But if you choose to use it, you can choose not to display Excel, load your XLSX file, and access it through it. I'm not sure if it supports iteration, however, I don't think it would be too hard to build around the supplied methods, as it is the full Microsoft OLE API for Excel. Here's the documentation: http://support.microsoft.com/kb/222101 Here's the gem: http://www.ruby-doc.org/stdlib-1.9.3/libdoc/win32ole/rdoc/WIN32OLE.html
Again, the options don't look much better, but there isn't much else out there, I'm afraid. it's hard to parse a file format that is a black box. And those few who managed to break it didn't do it that visibly. Google Docs is closed source, and LibreOffice is thousands of lines of harry C++.

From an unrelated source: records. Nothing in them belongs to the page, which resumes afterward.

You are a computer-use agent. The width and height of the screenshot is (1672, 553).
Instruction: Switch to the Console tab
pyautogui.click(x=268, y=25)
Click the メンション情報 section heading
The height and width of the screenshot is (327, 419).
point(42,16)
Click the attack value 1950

I've been working heavily with both Spreadsheet and rubyXL these past couple weeks and I must say that both are great tools. However, one area that both suffer is the lack of examples on actually implementing anything useful. Currently I'm building a crawler and using rubyXL to parse xlsx files and Spreadsheet for anything xls. I hope the code below can serve as a helpful example and show just how effective these tools can be.
require 'find'
require 'rubyXL'
count = 0
Find.find('/Users/Anconia/crawler/') do |file| # begin iteration of each file of a specified directory
if file =~ /\b.xlsx$\b/ # check if file is xlsx format
workbook = RubyXL::Parser.parse(file).worksheets # creates an object containing all worksheets of an excel workbook
workbook.each do |worksheet| # begin iteration over each worksheet
data = worksheet.extract_data.to_s # extract data of a given worksheet - must be converted to a string in order to match a regex
if data =~ /regex/
puts file
count += 1
end
end
end
end
puts "#{count} files were found"
require 'find'
require 'spreadsheet'
Spreadsheet.client_encoding = 'UTF-8'
count = 0
Find.find('/Users/Anconia/crawler/') do |file| # begin iteration of each file of a specified directory
if file =~ /\b.xls$\b/ # check if a given file is xls format
workbook = Spreadsheet.open(file).worksheets # creates an object containing all worksheets of an excel workbook
workbook.each do |worksheet| # begin iteration over each worksheet
worksheet.each do |row| # begin iteration over each row of a worksheet
if row.to_s =~ /regex/ # rows must be converted to strings in order to match the regex
puts file
count += 1
end
end
end
end
end
puts "#{count} files were found"
The rubyXL gem parses XLSX files beautifully.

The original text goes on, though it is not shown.